TASK DESCRIPTION:
In the material below, find how many lines contain the string "agent". Write only that number.

*** DATA EXTRACTS ***

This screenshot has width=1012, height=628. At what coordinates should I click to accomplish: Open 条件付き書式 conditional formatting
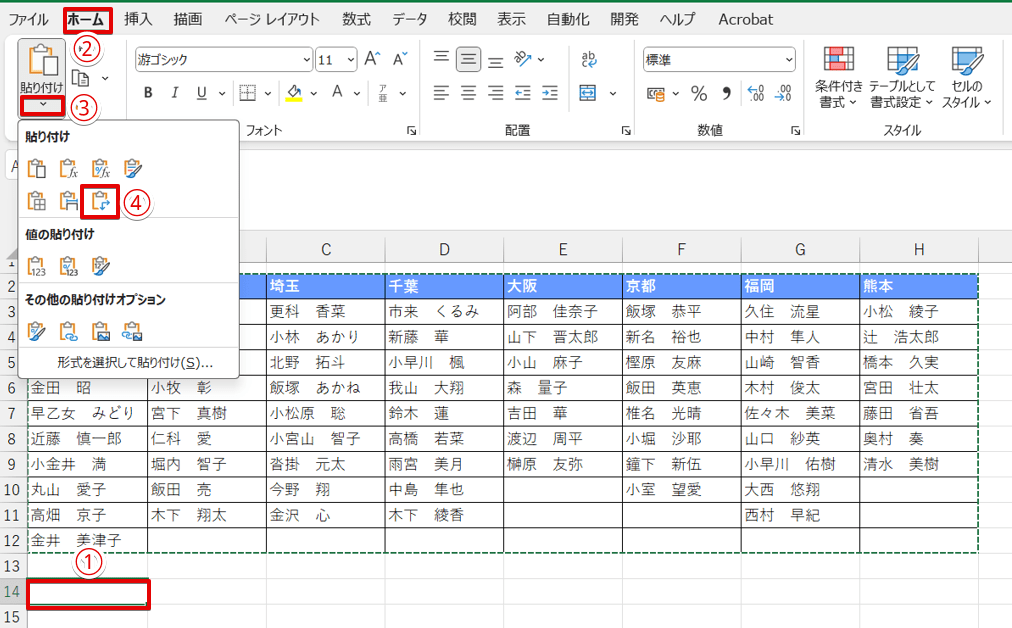(837, 77)
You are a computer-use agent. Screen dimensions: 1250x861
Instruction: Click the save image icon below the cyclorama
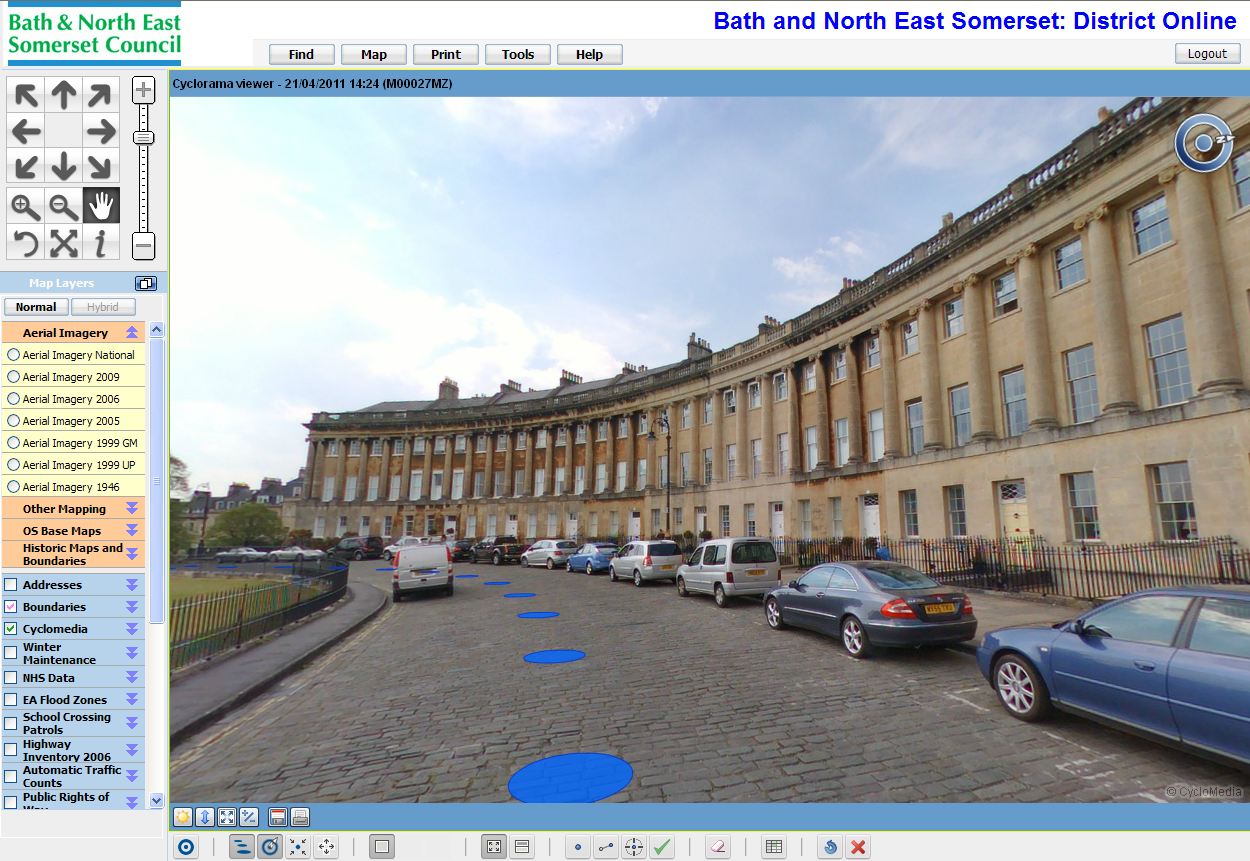277,817
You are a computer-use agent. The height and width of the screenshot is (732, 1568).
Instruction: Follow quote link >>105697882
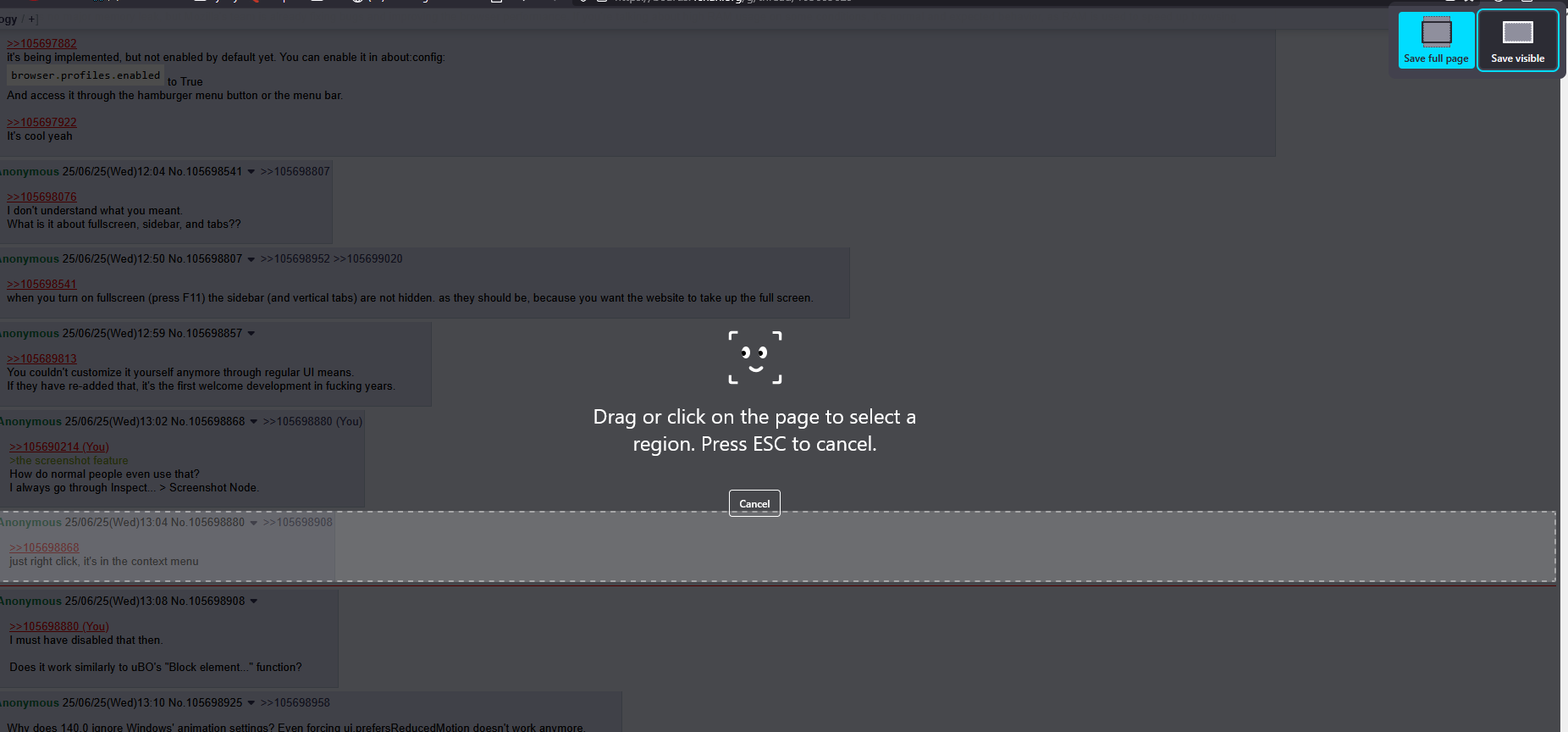point(41,43)
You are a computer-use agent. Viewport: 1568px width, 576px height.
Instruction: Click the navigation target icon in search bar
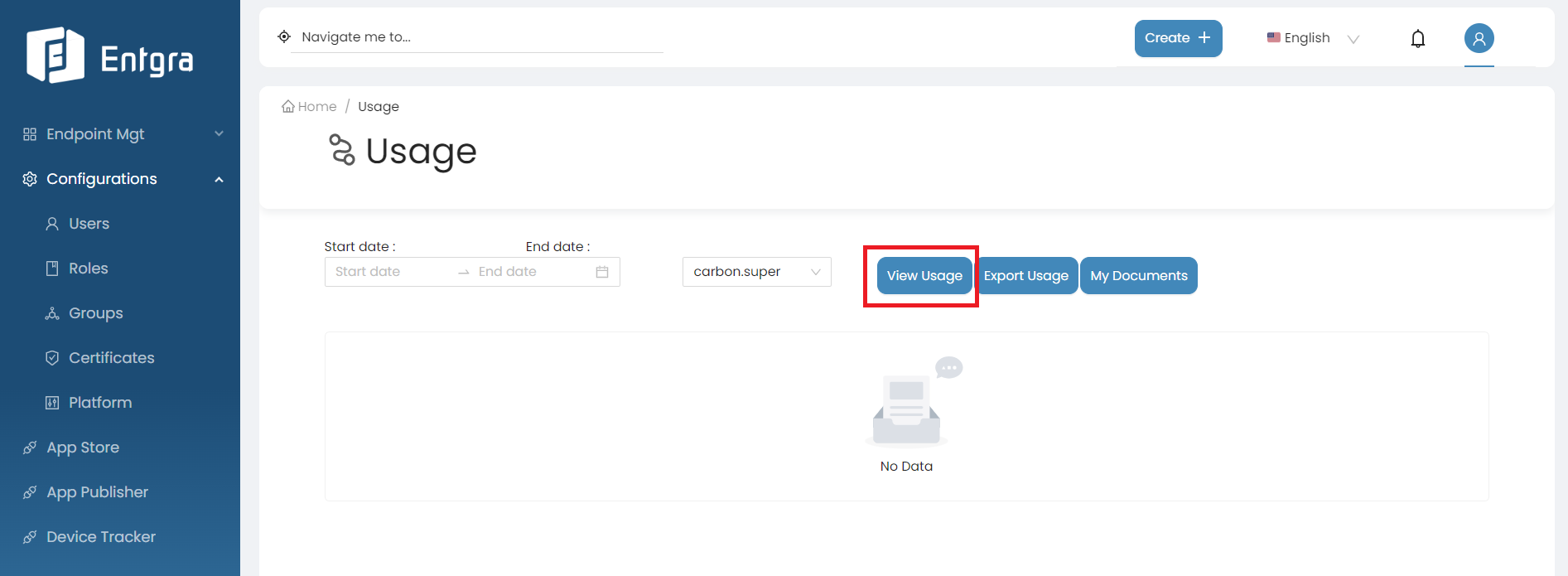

***

WORKED SOLUTION:
3